History
The Yale-New Haven Hospital (YNHH) began collecting information about its cancer patients in 1926, and developed the first hospital-based cancer registry in the country. In addition to being among the first reporting institutions to the State Tumor Registry, and therefore to the NCI’s SEER program, the YNHH registry also reports cases annually to the National Cancer Center Database (NCDB), a joint venture of the American College of Surgeons (ACoS) Commission on Cancer (COC) and the American Cancer Society (ACS). Reporting of cases to the NCDB is a requirement for hospitals to become an ACoS-approved cancer program.
The YNHH tumor registry operated on paper prior to the 1970s. An electronic storage system based on the “DataTrieve” database available from Digital Equipment Corporation (DEC)began to be used in the 70s, with a “preload” of historical data from the State tumor registry. In September of 1993, a new relational database system went live, transferring all of the data from the old system. The “new” software and database was based on the Professional Database Analysis System (PRODAS) environment on a Digital Equipment Corporation (DEC) VAX workstation with the VMS operating system. This system was developed in-house and was extensively customized and improved over two decades.
In 2005, aging computer hardware, decreased support for the software, and staffing changes in tumor registry personnel created an opportunity for another quantum leap forward in patient cancer data management. YNHH acquired commercial tumor registry software to meet its reporting requirements, but it was clear that this software would not meet the long term needs for clinical research.

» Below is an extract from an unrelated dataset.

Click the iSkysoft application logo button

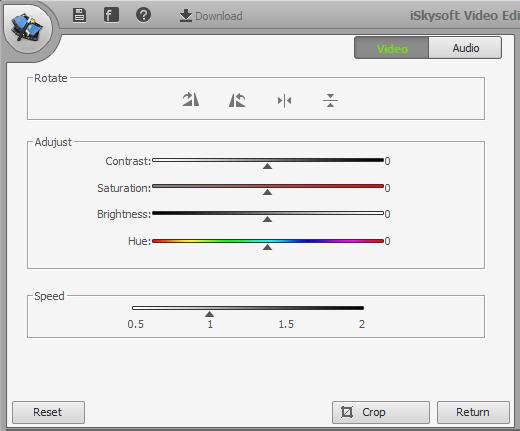pyautogui.click(x=28, y=29)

The Pathology Informatics Program proposed creating and managing a new data solution to begin to meet the needs of clinical researchers for case identification and follow-up. The new Cancer Data Repository would serve as an institution-wide resource for longitudinal, disease-based clinical data management for regulatory, quality assurance, and clinical research purposes. The resource is intended to be scalable, multi-platform accessible, multi-user accessible, robust and secure, complying with all HIPAA requirements for patient privacy and data security. The proposal was accepted by both the Yale-New Haven Hospital and the Yale University School of Medicine in the middle of 2005, and development began within the Pathology Informatics Program under the leadership of John Sinard, M.D., Ph.D. It is hoped that the product of this effort may serve as a test-model for subsequent development of a more comprehensive institutional clinical data repository, expanding beyond the scope of cancer patients into other disease units.